## DO THIS
Could you reproduce every one of the entries below word for word, leaving out the pictures?
□ □ □ □ □ □ □
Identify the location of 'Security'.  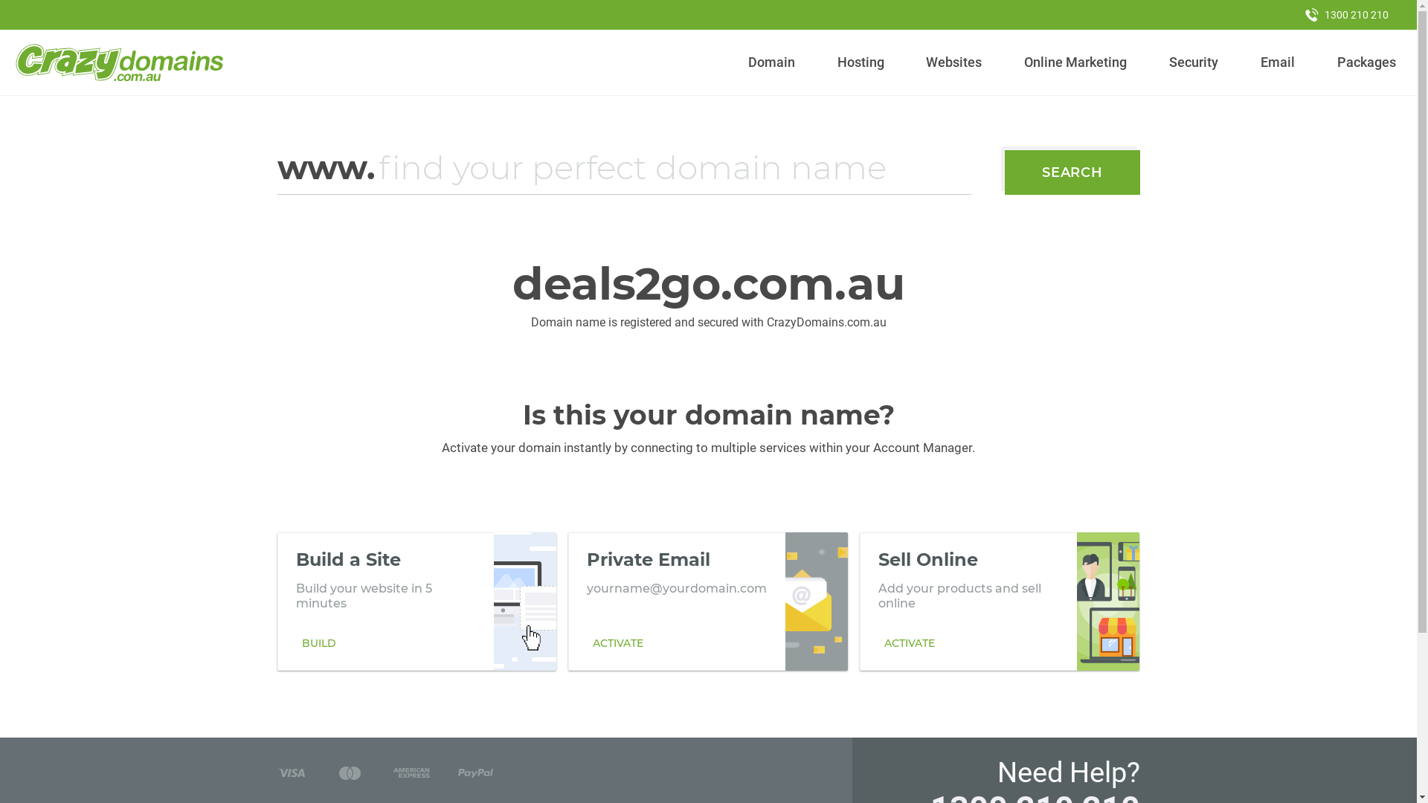
(1193, 62).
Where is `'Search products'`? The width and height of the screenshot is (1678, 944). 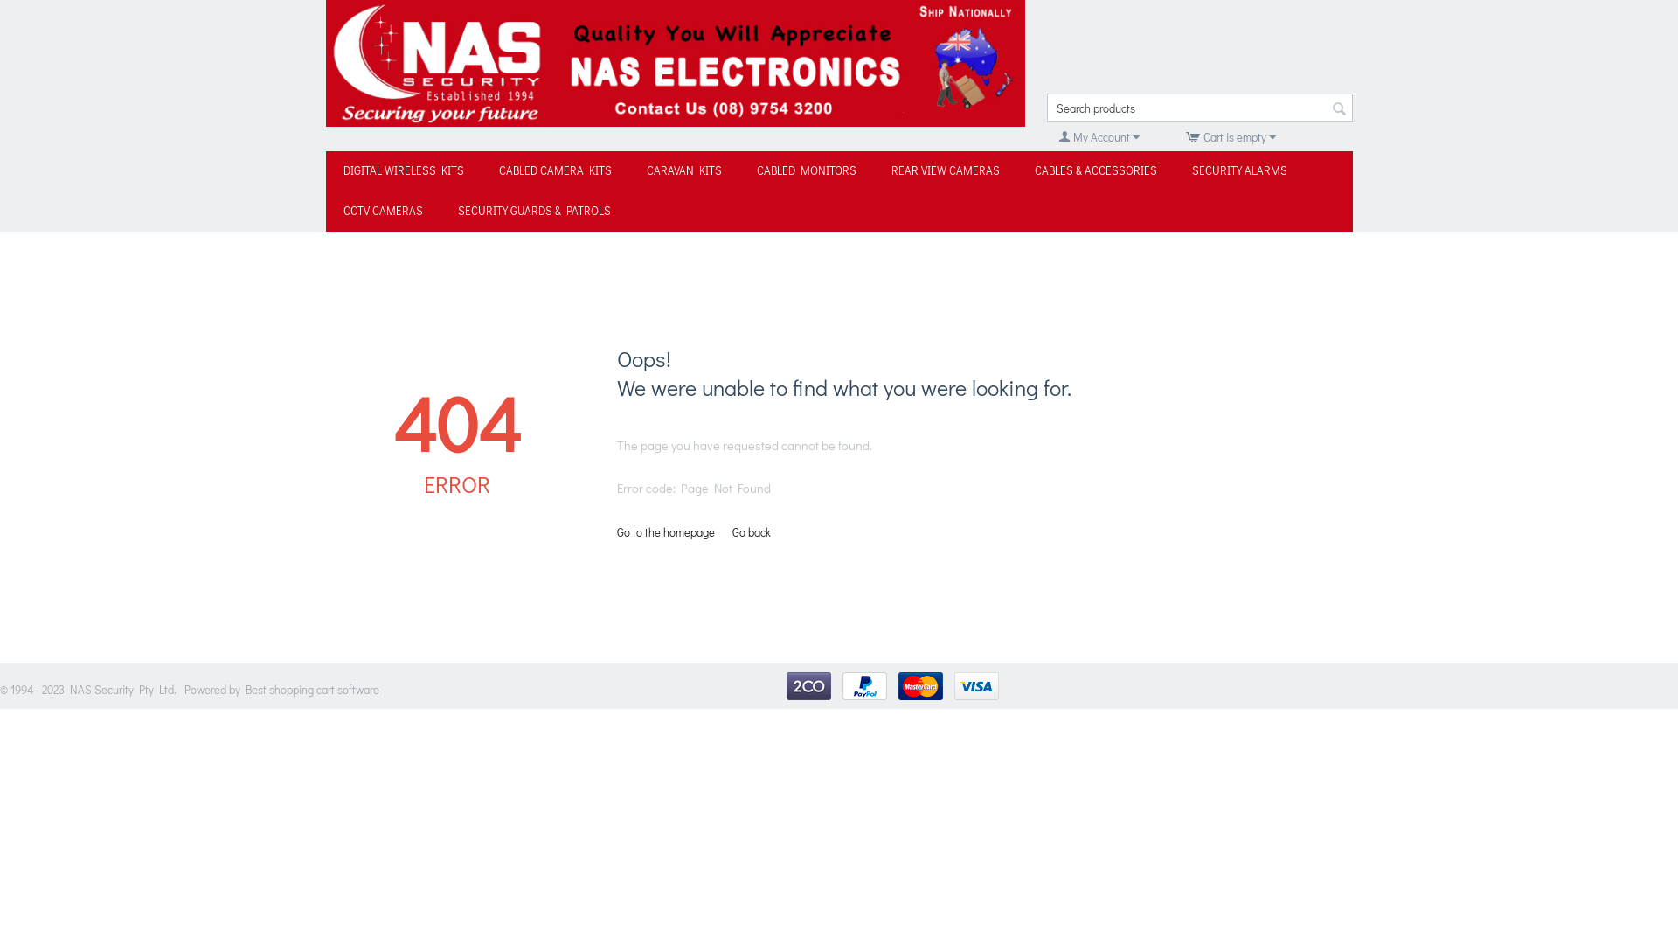
'Search products' is located at coordinates (1198, 107).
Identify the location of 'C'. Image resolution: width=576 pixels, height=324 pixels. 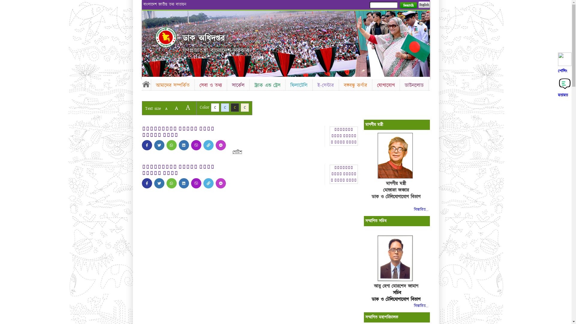
(234, 107).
□ □ □ □ □ □ □
## FULL SOLUTION
Identify the location of 'Security'.  
(1193, 62).
Where is `'Search products'`? The width and height of the screenshot is (1678, 944). 
'Search products' is located at coordinates (1198, 107).
Identify the location of 'C'. Image resolution: width=576 pixels, height=324 pixels. 
(234, 107).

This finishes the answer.